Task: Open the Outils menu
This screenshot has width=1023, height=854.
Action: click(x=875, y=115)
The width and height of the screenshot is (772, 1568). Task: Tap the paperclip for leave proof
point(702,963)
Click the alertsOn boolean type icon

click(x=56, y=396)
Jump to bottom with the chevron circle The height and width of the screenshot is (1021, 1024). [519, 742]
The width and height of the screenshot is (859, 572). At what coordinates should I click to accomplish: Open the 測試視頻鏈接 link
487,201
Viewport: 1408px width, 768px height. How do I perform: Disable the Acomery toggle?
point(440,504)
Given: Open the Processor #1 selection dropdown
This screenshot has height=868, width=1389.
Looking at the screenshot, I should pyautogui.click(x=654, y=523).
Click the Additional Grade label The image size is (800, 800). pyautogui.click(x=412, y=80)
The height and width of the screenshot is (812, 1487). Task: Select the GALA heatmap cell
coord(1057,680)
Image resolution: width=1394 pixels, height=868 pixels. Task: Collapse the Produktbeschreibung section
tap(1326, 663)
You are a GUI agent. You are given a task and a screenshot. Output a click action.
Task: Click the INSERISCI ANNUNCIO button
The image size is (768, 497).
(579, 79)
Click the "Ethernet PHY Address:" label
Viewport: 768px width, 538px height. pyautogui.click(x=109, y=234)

● ● ●

■ **Task goal**: Type out the entries once more, precisely.

■ **Task result**:
Task: Open the Outils menu
This screenshot has width=1023, height=854.
Action: click(x=875, y=115)
The width and height of the screenshot is (772, 1568). Task: Tap the paperclip for leave proof
point(702,963)
Click the alertsOn boolean type icon

click(x=56, y=396)
Jump to bottom with the chevron circle The height and width of the screenshot is (1021, 1024). [519, 742]
The width and height of the screenshot is (859, 572). At what coordinates should I click to accomplish: Open the 測試視頻鏈接 link
487,201
Viewport: 1408px width, 768px height. How do I perform: Disable the Acomery toggle?
point(440,504)
Given: Open the Processor #1 selection dropdown
This screenshot has height=868, width=1389.
Looking at the screenshot, I should pyautogui.click(x=654, y=523).
Click the Additional Grade label The image size is (800, 800). pyautogui.click(x=412, y=80)
The height and width of the screenshot is (812, 1487). Task: Select the GALA heatmap cell
coord(1057,680)
Image resolution: width=1394 pixels, height=868 pixels. Task: Collapse the Produktbeschreibung section
tap(1326, 663)
You are a GUI agent. You are given a task and a screenshot. Output a click action.
Task: Click the INSERISCI ANNUNCIO button
The image size is (768, 497).
(579, 79)
Click the "Ethernet PHY Address:" label
Viewport: 768px width, 538px height. pyautogui.click(x=109, y=234)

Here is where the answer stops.